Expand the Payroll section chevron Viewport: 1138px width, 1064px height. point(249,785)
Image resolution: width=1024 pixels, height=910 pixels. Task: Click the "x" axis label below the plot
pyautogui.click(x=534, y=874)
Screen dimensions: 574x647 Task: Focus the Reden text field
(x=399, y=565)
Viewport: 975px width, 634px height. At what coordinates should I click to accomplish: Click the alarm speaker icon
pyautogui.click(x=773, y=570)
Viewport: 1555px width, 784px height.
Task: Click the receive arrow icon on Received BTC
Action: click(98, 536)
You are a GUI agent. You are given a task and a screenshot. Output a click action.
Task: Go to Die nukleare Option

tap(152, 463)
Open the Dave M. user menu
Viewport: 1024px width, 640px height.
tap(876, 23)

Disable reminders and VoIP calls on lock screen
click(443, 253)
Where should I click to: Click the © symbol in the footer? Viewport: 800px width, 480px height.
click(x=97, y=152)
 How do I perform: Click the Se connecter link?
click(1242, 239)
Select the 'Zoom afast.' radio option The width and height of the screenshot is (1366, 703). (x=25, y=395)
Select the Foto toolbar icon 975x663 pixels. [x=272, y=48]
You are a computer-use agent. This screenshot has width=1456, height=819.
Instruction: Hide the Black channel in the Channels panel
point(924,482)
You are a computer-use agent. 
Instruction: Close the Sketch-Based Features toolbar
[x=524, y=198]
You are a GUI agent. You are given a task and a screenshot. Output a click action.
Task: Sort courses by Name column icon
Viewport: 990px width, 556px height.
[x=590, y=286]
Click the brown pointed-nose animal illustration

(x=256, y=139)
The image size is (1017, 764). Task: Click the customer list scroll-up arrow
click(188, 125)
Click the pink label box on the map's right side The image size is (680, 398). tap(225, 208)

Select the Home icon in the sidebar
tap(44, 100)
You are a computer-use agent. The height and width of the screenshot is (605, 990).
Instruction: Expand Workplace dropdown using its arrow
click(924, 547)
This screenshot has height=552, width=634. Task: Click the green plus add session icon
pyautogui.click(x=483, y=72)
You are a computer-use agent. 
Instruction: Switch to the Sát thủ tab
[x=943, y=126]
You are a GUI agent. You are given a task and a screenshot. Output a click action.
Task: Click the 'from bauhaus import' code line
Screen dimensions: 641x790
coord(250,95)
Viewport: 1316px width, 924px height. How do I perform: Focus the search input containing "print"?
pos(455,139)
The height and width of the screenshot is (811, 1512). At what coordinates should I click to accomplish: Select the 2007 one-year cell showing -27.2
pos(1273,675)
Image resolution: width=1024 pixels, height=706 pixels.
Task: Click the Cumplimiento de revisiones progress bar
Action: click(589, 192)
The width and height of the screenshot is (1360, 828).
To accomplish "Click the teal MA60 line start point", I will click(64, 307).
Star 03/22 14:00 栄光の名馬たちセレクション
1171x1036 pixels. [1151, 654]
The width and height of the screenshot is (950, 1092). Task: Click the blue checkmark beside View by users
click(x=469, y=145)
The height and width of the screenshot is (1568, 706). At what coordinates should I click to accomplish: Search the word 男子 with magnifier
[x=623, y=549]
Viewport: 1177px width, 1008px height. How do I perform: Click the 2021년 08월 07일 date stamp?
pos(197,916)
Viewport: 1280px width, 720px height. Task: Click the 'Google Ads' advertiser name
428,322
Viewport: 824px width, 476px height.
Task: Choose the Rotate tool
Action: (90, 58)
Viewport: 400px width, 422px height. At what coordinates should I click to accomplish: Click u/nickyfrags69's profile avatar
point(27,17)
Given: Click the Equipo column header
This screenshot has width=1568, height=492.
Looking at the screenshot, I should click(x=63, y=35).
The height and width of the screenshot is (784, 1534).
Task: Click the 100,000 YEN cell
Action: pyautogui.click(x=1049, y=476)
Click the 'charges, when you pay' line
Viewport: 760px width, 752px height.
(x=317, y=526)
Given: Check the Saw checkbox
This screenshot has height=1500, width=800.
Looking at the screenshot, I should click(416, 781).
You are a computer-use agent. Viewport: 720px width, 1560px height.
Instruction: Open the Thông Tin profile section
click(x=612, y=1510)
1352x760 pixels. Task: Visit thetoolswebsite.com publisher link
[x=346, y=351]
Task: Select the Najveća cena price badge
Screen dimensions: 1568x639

══════════════════════════════

REQUIREMENT:
Make an exact copy of the listing shown above.

RESULT BELOW:
Expand the Payroll section chevron Viewport: 1138px width, 1064px height. point(249,785)
Image resolution: width=1024 pixels, height=910 pixels. Task: Click the "x" axis label below the plot
pyautogui.click(x=534, y=874)
Screen dimensions: 574x647 Task: Focus the Reden text field
(x=399, y=565)
Viewport: 975px width, 634px height. At what coordinates should I click to accomplish: Click the alarm speaker icon
pyautogui.click(x=773, y=570)
Viewport: 1555px width, 784px height.
Task: Click the receive arrow icon on Received BTC
Action: click(98, 536)
You are a GUI agent. You are given a task and a screenshot. Output a click action.
Task: Go to Die nukleare Option

tap(152, 463)
Open the Dave M. user menu
Viewport: 1024px width, 640px height.
tap(876, 23)

Disable reminders and VoIP calls on lock screen
click(443, 253)
Where should I click to: Click the © symbol in the footer? Viewport: 800px width, 480px height.
click(x=97, y=152)
 How do I perform: Click the Se connecter link?
click(1242, 239)
Select the 'Zoom afast.' radio option The width and height of the screenshot is (1366, 703). (x=25, y=395)
Select the Foto toolbar icon 975x663 pixels. [x=272, y=48]
You are a computer-use agent. This screenshot has width=1456, height=819.
Instruction: Hide the Black channel in the Channels panel
point(924,482)
You are a computer-use agent. 
Instruction: Close the Sketch-Based Features toolbar
[x=524, y=198]
You are a GUI agent. You are given a task and a screenshot. Output a click action.
Task: Sort courses by Name column icon
Viewport: 990px width, 556px height.
[x=590, y=286]
Click the brown pointed-nose animal illustration

(x=256, y=139)
The image size is (1017, 764). Task: Click the customer list scroll-up arrow
click(188, 125)
Click the pink label box on the map's right side The image size is (680, 398). tap(225, 208)

Select the Home icon in the sidebar
tap(44, 100)
You are a computer-use agent. The height and width of the screenshot is (605, 990).
Instruction: Expand Workplace dropdown using its arrow
click(924, 547)
This screenshot has height=552, width=634. Task: Click the green plus add session icon
pyautogui.click(x=483, y=72)
You are a computer-use agent. 
Instruction: Switch to the Sát thủ tab
[x=943, y=126]
You are a GUI agent. You are given a task and a screenshot. Output a click action.
Task: Click the 'from bauhaus import' code line
Screen dimensions: 641x790
coord(250,95)
Viewport: 1316px width, 924px height. How do I perform: Focus the search input containing "print"?
pos(455,139)
The height and width of the screenshot is (811, 1512). At what coordinates should I click to accomplish: Select the 2007 one-year cell showing -27.2
pos(1273,675)
Image resolution: width=1024 pixels, height=706 pixels.
Task: Click the Cumplimiento de revisiones progress bar
Action: click(589, 192)
The width and height of the screenshot is (1360, 828).
To accomplish "Click the teal MA60 line start point", I will click(64, 307).
Star 03/22 14:00 栄光の名馬たちセレクション
1171x1036 pixels. [1151, 654]
The width and height of the screenshot is (950, 1092). Task: Click the blue checkmark beside View by users
click(x=469, y=145)
The height and width of the screenshot is (1568, 706). At what coordinates should I click to accomplish: Search the word 男子 with magnifier
[x=623, y=549]
Viewport: 1177px width, 1008px height. How do I perform: Click the 2021년 08월 07일 date stamp?
pos(197,916)
Viewport: 1280px width, 720px height. Task: Click the 'Google Ads' advertiser name
428,322
Viewport: 824px width, 476px height.
Task: Choose the Rotate tool
Action: (90, 58)
Viewport: 400px width, 422px height. At what coordinates should I click to accomplish: Click u/nickyfrags69's profile avatar
point(27,17)
Given: Click the Equipo column header
This screenshot has width=1568, height=492.
Looking at the screenshot, I should click(x=63, y=35).
The height and width of the screenshot is (784, 1534).
Task: Click the 100,000 YEN cell
Action: pyautogui.click(x=1049, y=476)
Click the 'charges, when you pay' line
Viewport: 760px width, 752px height.
(x=317, y=526)
Given: Check the Saw checkbox
This screenshot has height=1500, width=800.
Looking at the screenshot, I should click(416, 781).
You are a computer-use agent. Viewport: 720px width, 1560px height.
Instruction: Open the Thông Tin profile section
click(x=612, y=1510)
1352x760 pixels. Task: Visit thetoolswebsite.com publisher link
[x=346, y=351]
Task: Select the Najveća cena price badge
Screen dimensions: 1568x639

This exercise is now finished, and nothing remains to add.